#### [WORK TO BE COMPLETED]
Which of the lines below contain the string "accomplish"? Pull each one out of the data.

==================================================

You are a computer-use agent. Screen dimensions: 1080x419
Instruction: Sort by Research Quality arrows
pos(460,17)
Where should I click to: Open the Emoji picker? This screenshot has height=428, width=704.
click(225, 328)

==================================================

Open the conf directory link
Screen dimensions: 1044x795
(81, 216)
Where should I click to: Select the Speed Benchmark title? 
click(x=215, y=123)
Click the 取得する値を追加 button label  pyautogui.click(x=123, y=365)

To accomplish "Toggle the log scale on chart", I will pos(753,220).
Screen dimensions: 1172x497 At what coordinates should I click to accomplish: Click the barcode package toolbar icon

==================================================

#### [TASK SOLUTION]
To accomplish "Toggle the log scale on chart", I will pos(753,220).
Screen dimensions: 1172x497 At what coordinates should I click to accomplish: Click the barcode package toolbar icon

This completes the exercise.